Over the course of 90 minutes the congregation knelt and stood, bowed their heads, repeated their lines in call and response. Some left to say confession, returned, knelt and stood, repeated their lines. I was struck by the devotional expression of a young woman near us – her eyes wide and radiant, her head tipped upwards to receive the divine, and by the ranks of respectful devotion… 

I found myself drifting off, soothed by the incantations, held by the containment of ritual, suspended in a soporific trance. After an hour I started to feel queasy. Perhaps it was the incense, the lack of fresh air. While the congregation emerged happy and chatty, I experienced a sudden relief in regaining the fresh air – and my mind. It seemed to me – an outsider – that the whole thing is designed for obedience and submission. The trance-inducing ritual is meant precisely to do just that. 

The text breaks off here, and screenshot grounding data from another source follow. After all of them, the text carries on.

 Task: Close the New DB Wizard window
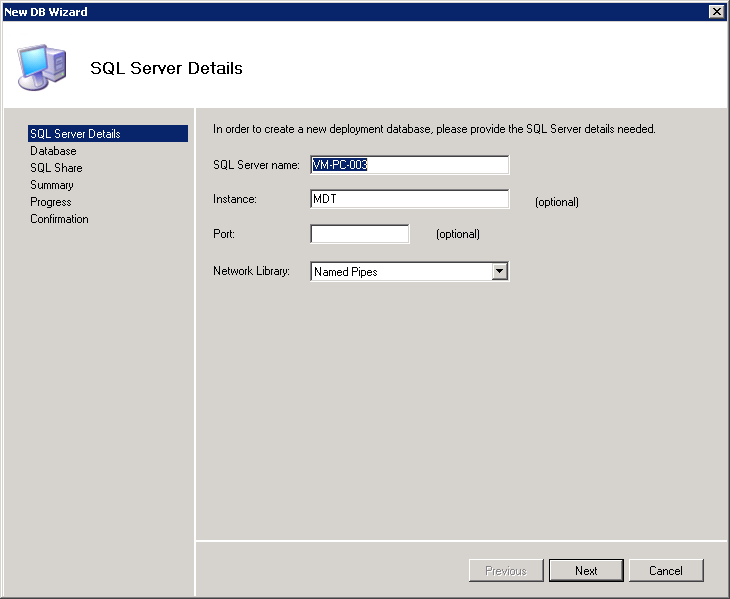click(x=716, y=11)
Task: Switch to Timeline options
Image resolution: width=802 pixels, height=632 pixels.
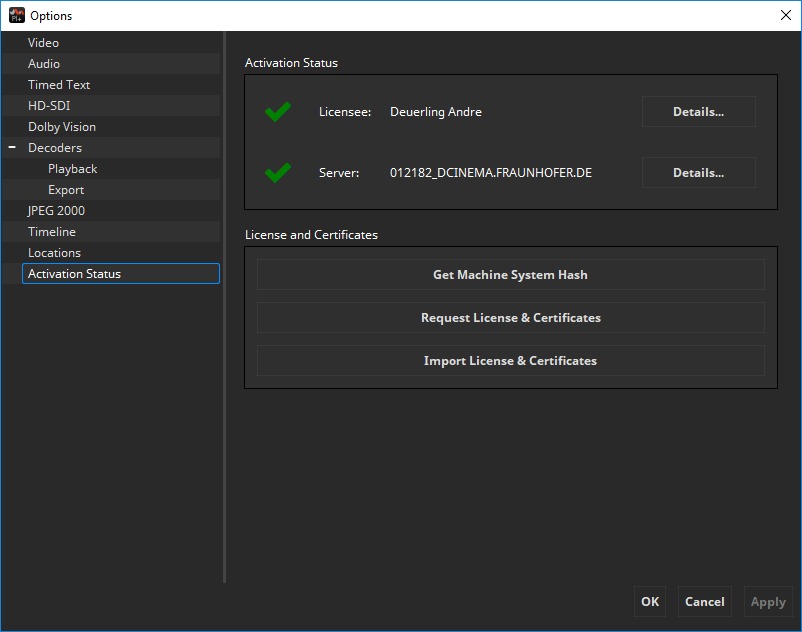Action: coord(52,232)
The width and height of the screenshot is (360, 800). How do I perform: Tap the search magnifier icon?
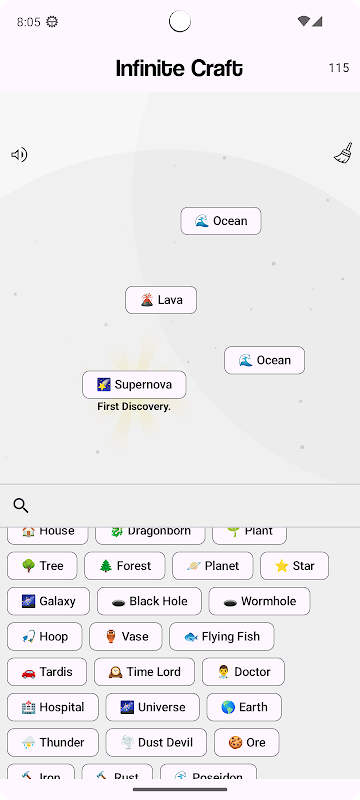point(20,506)
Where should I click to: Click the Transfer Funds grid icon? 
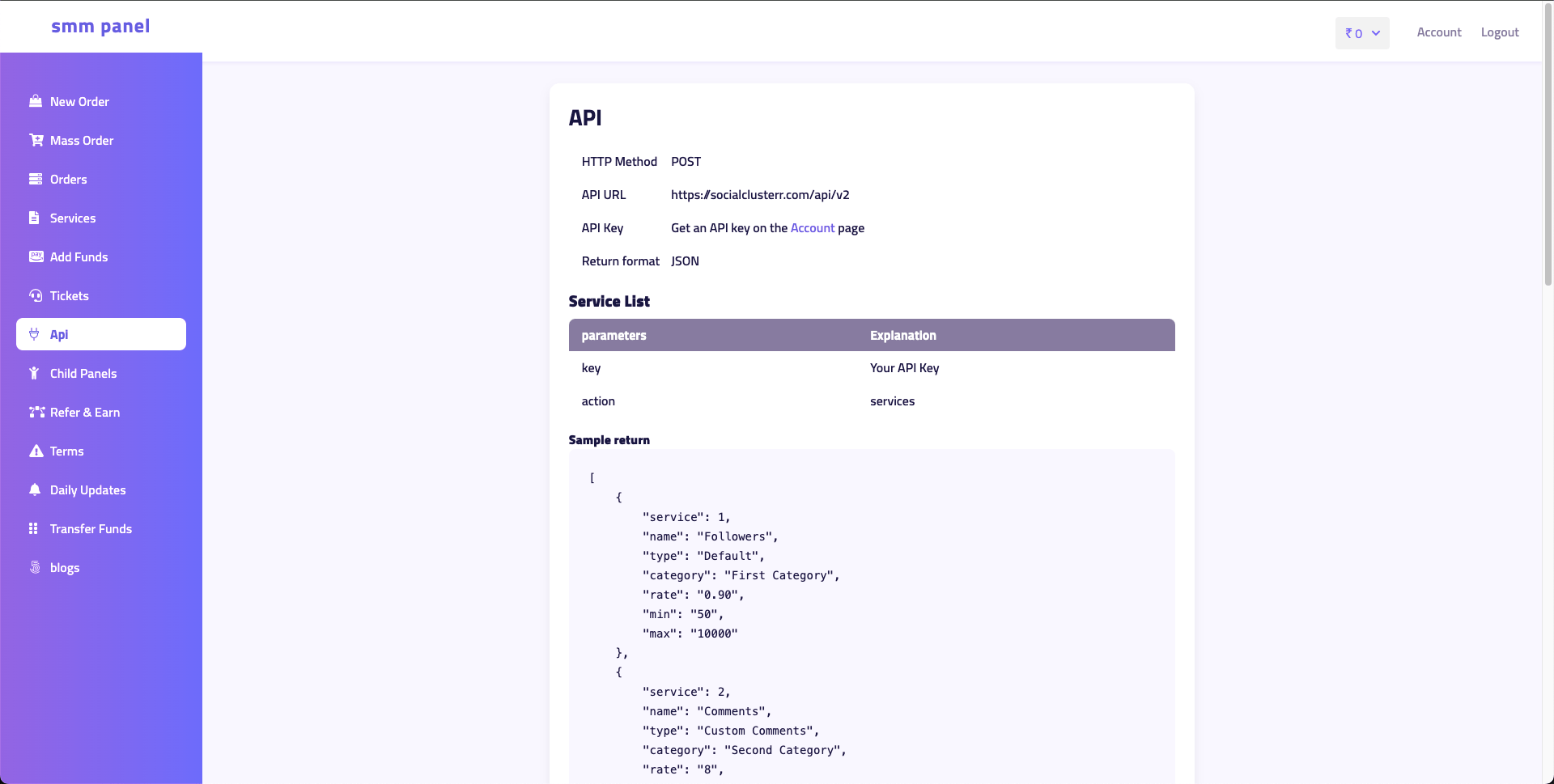coord(33,528)
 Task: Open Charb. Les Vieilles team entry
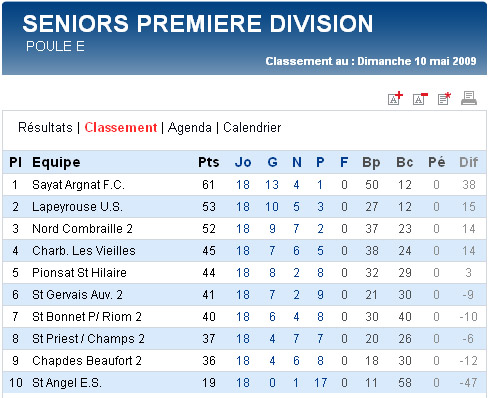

Docile acquiescence to a higher authority can be comforting – I got it, I felt it – but it trains us in habitual behaviours (algorithmically enhanced today) that take us down a pathway of passivity and knee-jerk reactivity. We learn not to think for ourselves.

I was shaken by the experience and reflected that Catholic High Mass could not be further from the kind of spirituality we explore in our work.

‘Explore’ is the operative word here. I started talking about ‘Everyday Spirituality’ in 2017 in my book The Future of Coaching – my aim, born of a frustration living in a world devoted to consumerism and personal power, was to reclaim the spirit from the preserve of organised religion and its dogma. 

Spirit is a wonderful word, full of vitality: we talk of a horse being spirited, of the spirit of a place being strong, of being inspired by a person, event or landscape. It seems to me this is the opposite of what I experienced on Sunday. Can we, I want to know, bring some of this flame, some spirit, into our everyday lives? 

Can we infuse our journey through life with a sense of purpose? Can we bring meaning to everyday actions, to our work, and interactions with others, beyond the transactional? 

What would it mean to feel part of something bigger than our individual desires? Like the mycorrhizal network of roots and fungi that nourish a forest of trees, or the flow of a river, constant and seamless, can we understand our lives as part of an interconnected ecosystem of invisible yet tangible connections, interdependent with the fragile beauty of our planet?

And how might we behave if we believed that each of us too, has a flame inside, an essence that persists through all our changing roles and the vagaries of life, nourished both from within and from without?

These are questions we hold for collective enquiry. Never pinned down, never enshrined in dogma. No incense, no trances!

We invite participants to bring their thoughtfulness, their multiple intelligences, their love, energy and will – as well as their spirit – to this work. Because it is this that enables us to coach and lead beyond immediate goals and look at the why, the wherefore, and practical how, of engaging with challenges.  

This is my understanding of everyday spirituality.